## What you need to do
All lines from the one holding "Screen dimensions: 1363x664" through the last line of the entries below must be transcribed exactly, and no others. Pictures do not go in.

┌────────

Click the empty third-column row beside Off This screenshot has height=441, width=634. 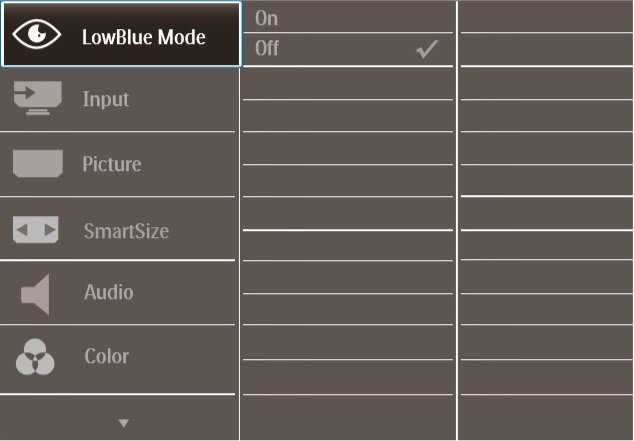[x=547, y=49]
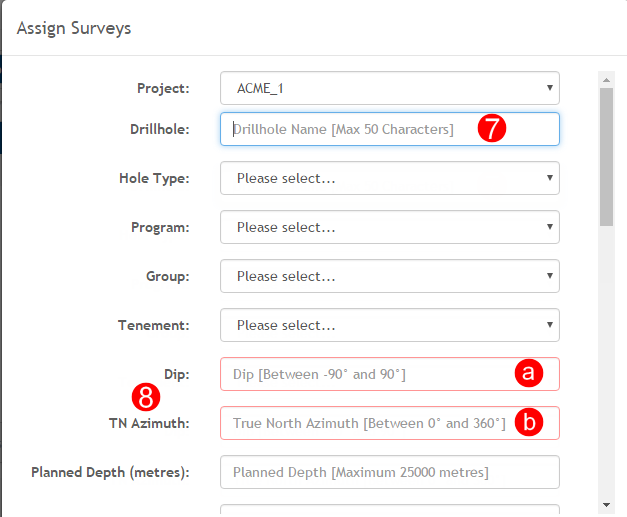Image resolution: width=627 pixels, height=517 pixels.
Task: Click the TN Azimuth field label
Action: [149, 423]
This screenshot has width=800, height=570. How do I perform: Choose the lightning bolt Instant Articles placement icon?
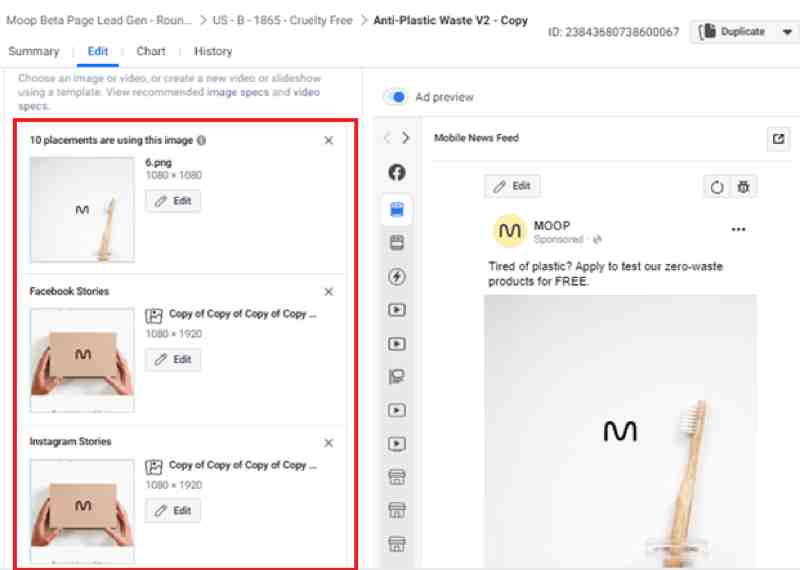click(397, 277)
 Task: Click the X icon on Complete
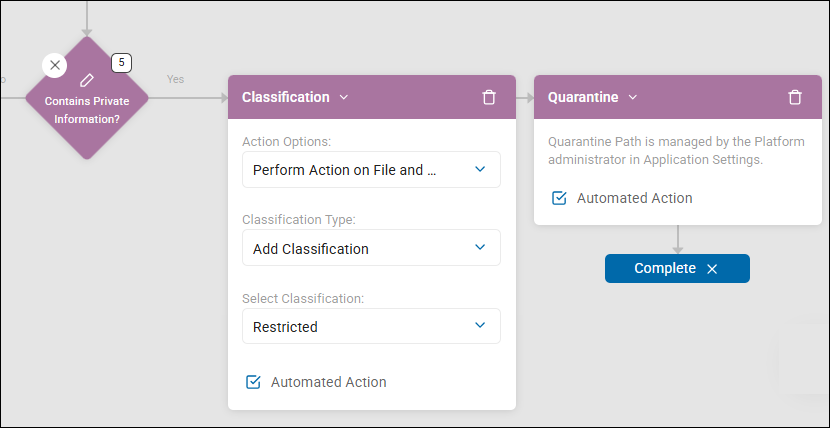point(712,269)
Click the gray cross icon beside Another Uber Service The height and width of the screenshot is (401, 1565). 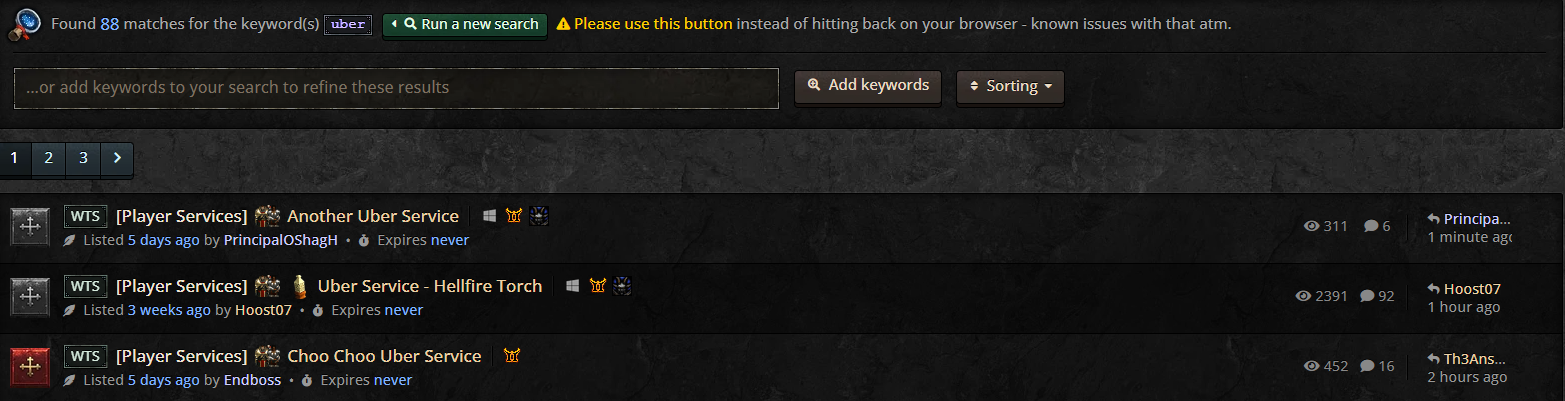click(30, 227)
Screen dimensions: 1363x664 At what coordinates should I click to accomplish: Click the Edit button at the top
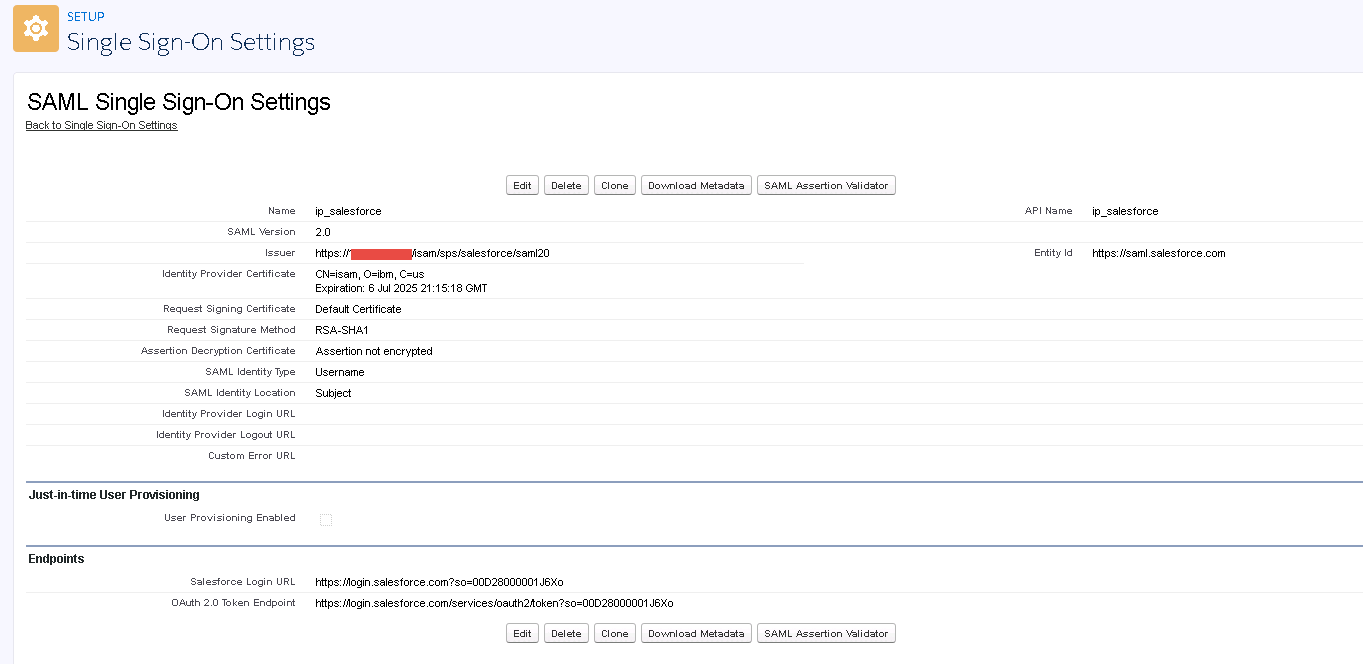pyautogui.click(x=521, y=185)
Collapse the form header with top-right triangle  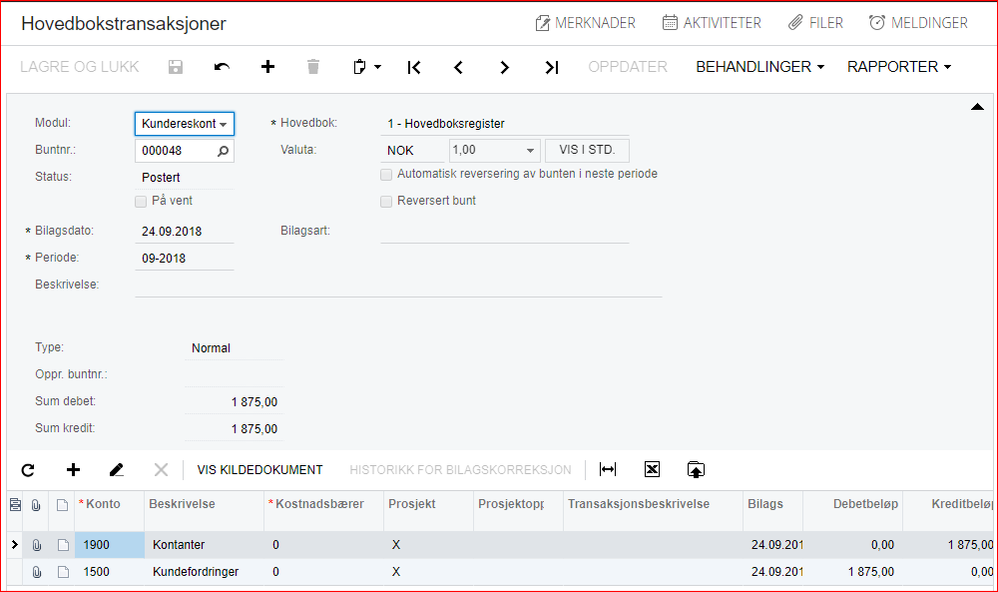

└────────

## Output of the exercise
Screen dimensions: 1363x664 At what coordinates should I click to accomplish: Click the Edit button at the top
pyautogui.click(x=521, y=185)
Collapse the form header with top-right triangle  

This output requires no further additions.